Тень улыбки показалась на лице Броэма.
– Нет, конечно, – ответил он. – Она не сделала ничего плохого. И я никогда так не думал. Я знаю, что был требовательным, и совершенно нормально уделять время себе. Она ничего не должна…
– Ну, – перебила я. – Не совсем. Потому что на самом деле вполне нормально просить общения от своей девушки.
По его виду можно было подумать, будто я сказала, что океан сделан из горячего шоколада, а травинки – из перечной карамели.
– Конечно, она имеет право быть занятой, но, когда ты в отношениях с кем-то, ты подписываешься уважать его.
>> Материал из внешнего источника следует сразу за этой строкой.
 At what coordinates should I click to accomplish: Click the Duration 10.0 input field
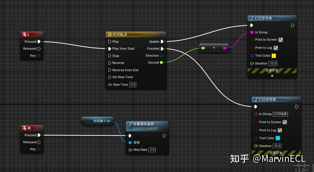click(x=273, y=63)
Она могла сказать, что дела идут не очень. Она могла сообщить, когда все уже наладилось. Ты знаешь, что в западном менталитете очень ценится независимость. Нельзя сказать, что ты ужасный человек, если тебе необходима близость. Ты не был навязчивым и никого не обидел. Просто твои потребности не удовлетворялись.
Он вцепился в край сиденья побелевшими пальцами. Интересно, заметил ли он это?
– Она не плохой человек.
– Я знаю. Как и ты.
Внезапно его взгляд стал стеклянным, а губы сжались. Казалось, что-то из сказанного мной задело его за живое. Интересно, часто ли Александр Броэм такое слышал? «Ты – не плохой человек.»